**EXERCISE GOAL:** Nothing but the pictures should be dropped when the records are transcribed word for word.
=== Begin Enclosure ===
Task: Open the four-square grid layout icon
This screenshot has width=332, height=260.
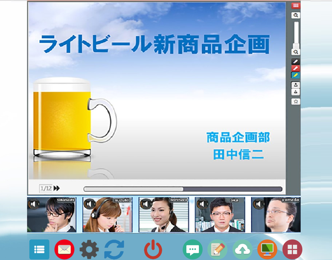Action: pyautogui.click(x=292, y=250)
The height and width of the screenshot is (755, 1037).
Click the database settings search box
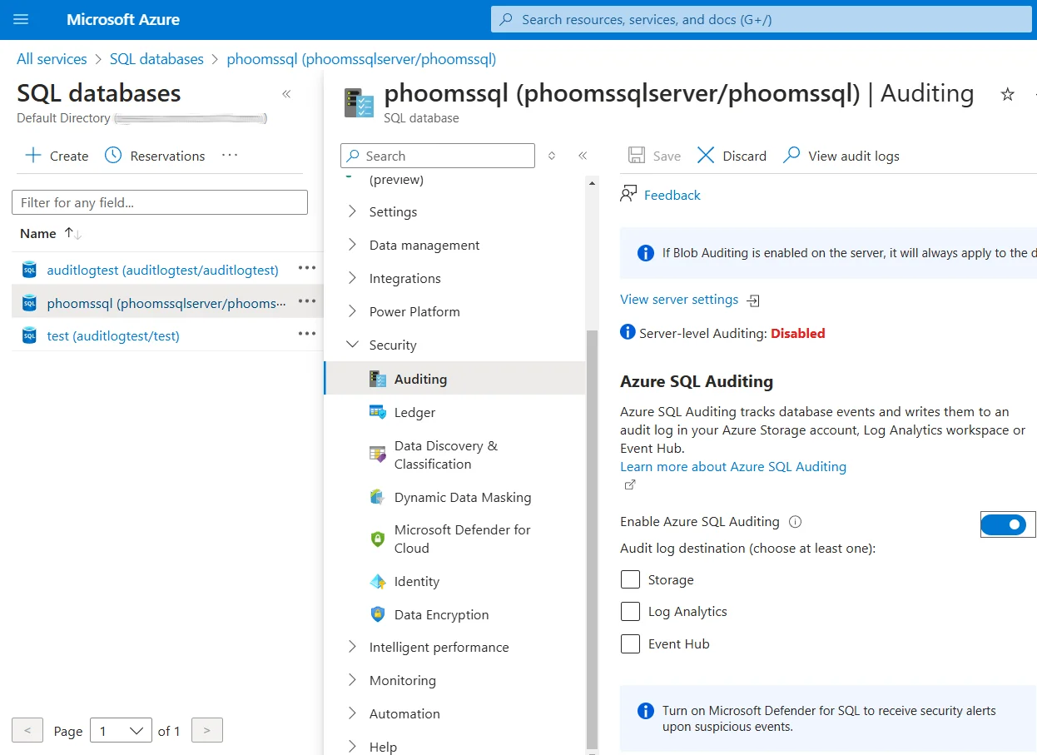tap(437, 156)

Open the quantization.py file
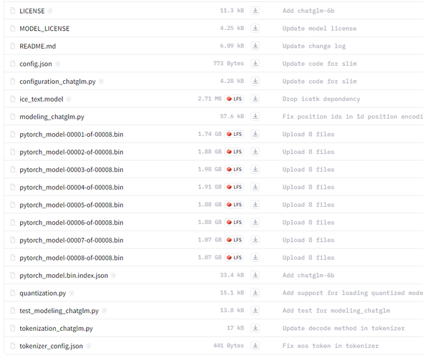coord(43,294)
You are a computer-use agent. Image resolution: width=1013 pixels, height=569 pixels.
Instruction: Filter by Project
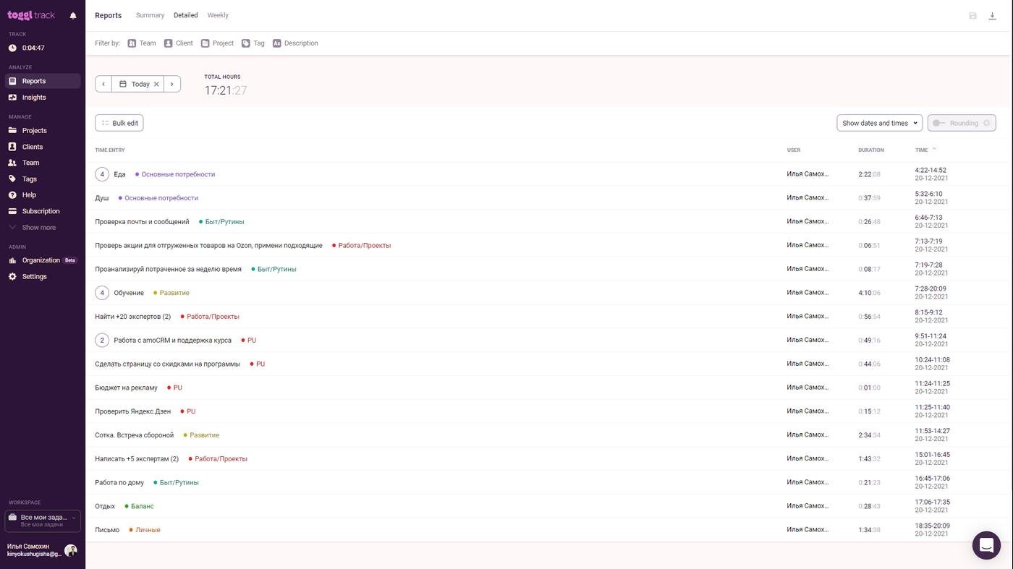[x=217, y=43]
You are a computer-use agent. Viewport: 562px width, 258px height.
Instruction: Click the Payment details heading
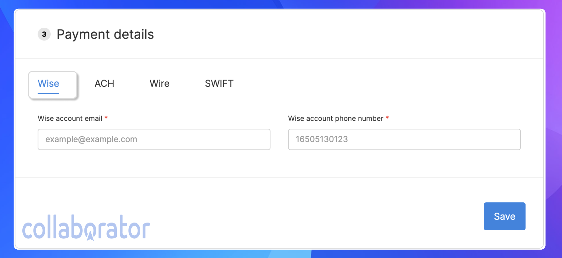coord(105,35)
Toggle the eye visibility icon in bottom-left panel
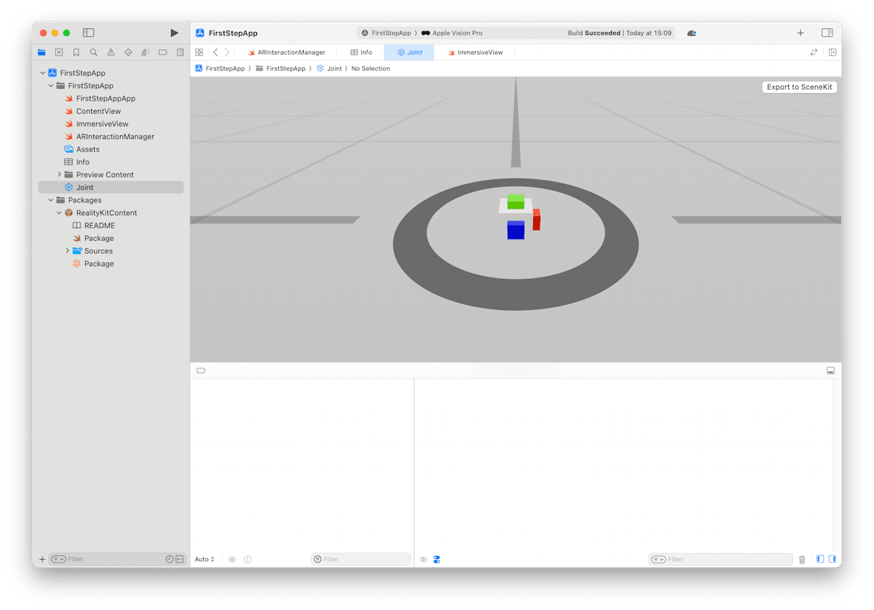The width and height of the screenshot is (874, 610). [232, 559]
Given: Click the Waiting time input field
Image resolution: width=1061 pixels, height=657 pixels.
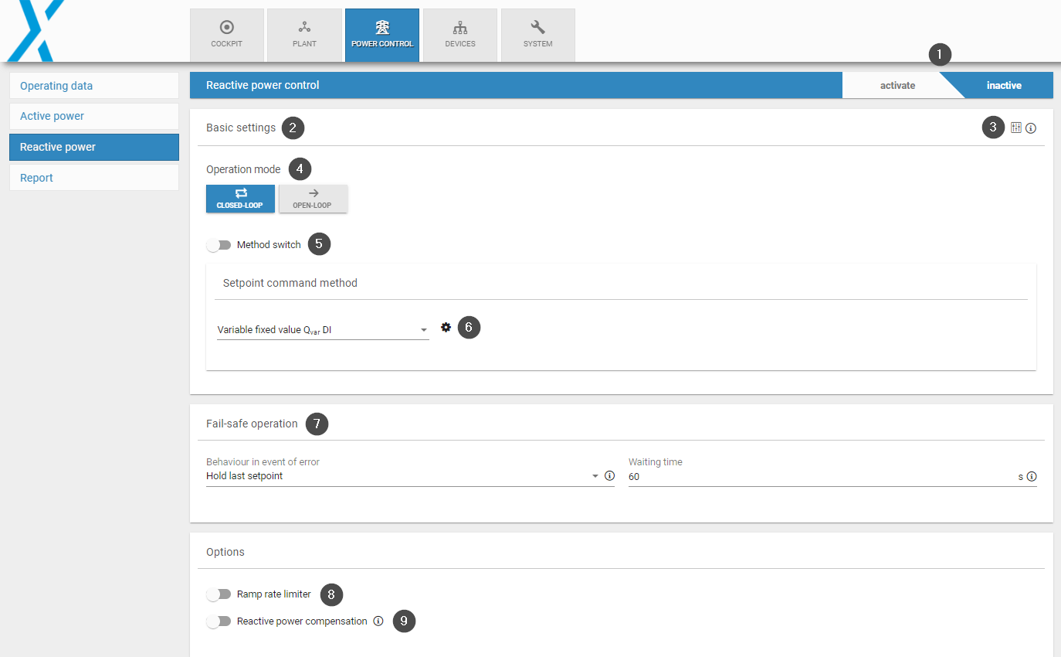Looking at the screenshot, I should [819, 477].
=== End Enclosure ===
**THE COMPLETED TASK:**
Task: Open the four-square grid layout icon
This screenshot has width=332, height=260.
Action: pyautogui.click(x=292, y=250)
The height and width of the screenshot is (755, 1037).
Click the database settings search box
tap(437, 156)

Open the quantization.py file
coord(43,294)
You are a computer-use agent. Image resolution: width=1013 pixels, height=569 pixels.
Instruction: Filter by Project
[x=217, y=43]
You are a computer-use agent. Viewport: 562px width, 258px height.
Instruction: Click the Payment details heading
coord(105,35)
Toggle the eye visibility icon in bottom-left panel
The width and height of the screenshot is (874, 610). [232, 559]
Given: Click the Waiting time input field
Image resolution: width=1061 pixels, height=657 pixels.
Looking at the screenshot, I should [819, 477].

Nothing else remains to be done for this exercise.